WHAT YOU SHOULD DO: Search the data for the string "link" and extract every line where it appears.
==== SOURCE DATA ====
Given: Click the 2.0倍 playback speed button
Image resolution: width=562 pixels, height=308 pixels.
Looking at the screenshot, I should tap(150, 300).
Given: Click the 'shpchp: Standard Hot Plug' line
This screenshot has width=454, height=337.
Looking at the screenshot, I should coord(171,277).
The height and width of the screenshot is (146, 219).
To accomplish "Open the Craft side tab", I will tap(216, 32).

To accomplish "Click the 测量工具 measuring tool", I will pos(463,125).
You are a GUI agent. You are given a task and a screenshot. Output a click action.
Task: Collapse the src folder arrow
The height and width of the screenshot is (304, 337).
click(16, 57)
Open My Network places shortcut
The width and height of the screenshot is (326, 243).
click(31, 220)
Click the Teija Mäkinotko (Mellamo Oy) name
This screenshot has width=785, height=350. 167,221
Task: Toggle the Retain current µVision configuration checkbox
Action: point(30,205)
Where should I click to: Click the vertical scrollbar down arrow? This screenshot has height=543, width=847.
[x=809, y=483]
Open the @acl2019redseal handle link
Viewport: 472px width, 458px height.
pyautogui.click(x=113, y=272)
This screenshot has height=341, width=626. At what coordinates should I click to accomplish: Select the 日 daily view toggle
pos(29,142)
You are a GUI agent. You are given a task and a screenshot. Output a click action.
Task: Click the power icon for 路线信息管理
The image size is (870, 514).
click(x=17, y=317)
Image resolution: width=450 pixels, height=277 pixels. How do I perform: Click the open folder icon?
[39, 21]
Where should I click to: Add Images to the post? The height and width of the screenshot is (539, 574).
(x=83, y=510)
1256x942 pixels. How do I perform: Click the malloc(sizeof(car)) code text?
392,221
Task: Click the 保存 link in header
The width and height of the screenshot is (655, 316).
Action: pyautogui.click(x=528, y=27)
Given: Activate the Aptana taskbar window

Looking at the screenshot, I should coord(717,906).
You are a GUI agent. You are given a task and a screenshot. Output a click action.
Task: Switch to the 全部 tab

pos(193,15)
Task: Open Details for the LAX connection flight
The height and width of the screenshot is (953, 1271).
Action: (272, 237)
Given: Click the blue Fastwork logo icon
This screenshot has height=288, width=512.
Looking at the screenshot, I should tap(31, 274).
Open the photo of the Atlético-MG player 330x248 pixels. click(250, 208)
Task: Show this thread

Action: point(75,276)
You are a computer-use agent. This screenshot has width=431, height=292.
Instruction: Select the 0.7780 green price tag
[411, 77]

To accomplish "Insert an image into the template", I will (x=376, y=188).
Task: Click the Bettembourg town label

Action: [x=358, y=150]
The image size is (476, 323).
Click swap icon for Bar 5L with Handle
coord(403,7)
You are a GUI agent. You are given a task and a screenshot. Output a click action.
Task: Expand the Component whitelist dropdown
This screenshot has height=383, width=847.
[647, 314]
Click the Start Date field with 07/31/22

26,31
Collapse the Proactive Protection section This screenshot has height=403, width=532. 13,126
====
RESPONSE TO THIS TASK:
Open the @acl2019redseal handle link
Task: Click the 保存 link in header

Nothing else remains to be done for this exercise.